Depuis son premier roman, Un long voyage, Claire Duvivier s’est essayée à différents genres littéraires pour un lectorat adulte ou plus jeune. Et toujours avec succès. Ôtons tout de suite le suspense, elle récidive cette performance avec La Dame de la Seine. Dans celui-ci, elle s’attaque au roman historique. Et plus particulièrement à une époque troublée de l’histoire parisienne : celle où, après l’assassinat du roi Henri III, catholiques et protestants tentent de trouver un terrain d’entente pour faire de Henri de Navarre, le futur souverain de la France.
Mais l’autrice ne s’intéresse pas aux tractations politiques. Non, le personnage principal de ce récit est Christopher « Kit » Marlowe, dramaturge et poète anglais (plus connu au XXIe siècle pour avoir fait passer Faust à la postérité avec sa pièce) contemporain d’un certain William Shakespeare et à la courte vie auréolée de mystère. Ici, la romancière imagine qu’à l’issue d’une bagarre de taverne (miroir de celle où il serait mort en 1593), Kit doive quitter l’Angleterre de façon précipitée et son passé d’espion l’envoie à Paris. Là, il est accueilli par un pendu de frais et va devoir démêler une affaire criminelle complexe liée au massacre de la Saint-Barthélemy, vingt ans plus tôt.

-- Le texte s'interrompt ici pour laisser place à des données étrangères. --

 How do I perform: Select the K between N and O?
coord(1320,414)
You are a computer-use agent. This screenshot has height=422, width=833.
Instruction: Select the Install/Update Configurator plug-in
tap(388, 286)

Ne vous attendez pas à un polar historique. Christopher Marlowe est peut-être un excellent dramaturge et poète, et un espion compétent, mais il n’est ni très discret, ni très habile pour suivre une piste sans récolter au passage coups et horions. En revanche, c’est un personnage haut en couleur doué d’une vraie gouaille qui accroche la lectrice. Et la reconstitution de l’Angleterre puis du Paris de l’époque est particulièrement vivante (pour le respect historique de celle-ci, Mondes de poche – quand il aura lu le livre – sera meilleur juge que moi). Les personnages principaux, mais également les silhouettes qui ne font que passer le temps d’un chapitre ou même d’un paragraphe, ne manquent pas de verve. Bien au contraire ! Au fil des pages, vous rirez ou vous vous mordillerez les lèvres d’inquiétude pour eux jusqu’au dénouement final. Et les différentes morts non naturelles du livre trouvent une explication très intéressante et parfaitement ficelée. Si j’ai lu La Dame de la Seine grâce à un service de presse, il vous faudra attendre le 21 août pour le découvrir. N’hésitez surtout pas, c’est pile le roman enlevé qui convient pour quitter la torpeur estivale et se préparer à la rentrée.